§ EXERCISE PROMPT
Please copy every line from the following entries in which the word "agent" appears.

§ EXTRACTED RECORDS

=-=-=

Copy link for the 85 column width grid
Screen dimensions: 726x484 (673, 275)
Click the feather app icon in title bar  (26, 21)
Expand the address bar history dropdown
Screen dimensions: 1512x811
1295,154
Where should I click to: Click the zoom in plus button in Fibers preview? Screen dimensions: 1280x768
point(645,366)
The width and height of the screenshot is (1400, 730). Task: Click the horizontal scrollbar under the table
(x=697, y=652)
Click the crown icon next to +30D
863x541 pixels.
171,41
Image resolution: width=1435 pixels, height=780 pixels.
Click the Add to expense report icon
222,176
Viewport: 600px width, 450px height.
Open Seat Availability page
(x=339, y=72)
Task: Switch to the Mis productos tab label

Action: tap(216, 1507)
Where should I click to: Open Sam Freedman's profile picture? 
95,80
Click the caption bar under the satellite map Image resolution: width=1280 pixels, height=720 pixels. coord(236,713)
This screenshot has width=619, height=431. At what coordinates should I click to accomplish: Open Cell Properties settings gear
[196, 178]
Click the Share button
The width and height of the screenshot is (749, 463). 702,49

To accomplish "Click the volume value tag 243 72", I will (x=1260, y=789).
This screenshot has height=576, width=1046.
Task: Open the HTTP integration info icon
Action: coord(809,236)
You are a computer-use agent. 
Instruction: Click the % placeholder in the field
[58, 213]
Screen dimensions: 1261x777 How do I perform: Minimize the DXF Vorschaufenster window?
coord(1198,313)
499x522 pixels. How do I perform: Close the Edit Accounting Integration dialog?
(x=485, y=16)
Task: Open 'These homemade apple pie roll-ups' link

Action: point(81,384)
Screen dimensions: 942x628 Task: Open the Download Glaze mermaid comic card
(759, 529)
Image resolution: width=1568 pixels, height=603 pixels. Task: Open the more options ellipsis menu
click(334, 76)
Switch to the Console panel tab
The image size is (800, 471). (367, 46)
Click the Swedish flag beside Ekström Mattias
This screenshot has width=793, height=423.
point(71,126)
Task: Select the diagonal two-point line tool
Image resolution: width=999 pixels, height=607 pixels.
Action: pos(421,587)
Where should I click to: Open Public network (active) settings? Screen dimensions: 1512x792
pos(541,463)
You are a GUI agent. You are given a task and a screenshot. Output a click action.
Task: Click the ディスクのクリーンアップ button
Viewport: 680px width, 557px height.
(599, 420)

=-=-=

§ ANSWER BOX
You are a computer-use agent. 
You are a GUI agent. You are given a task and a screenshot. Output a click action.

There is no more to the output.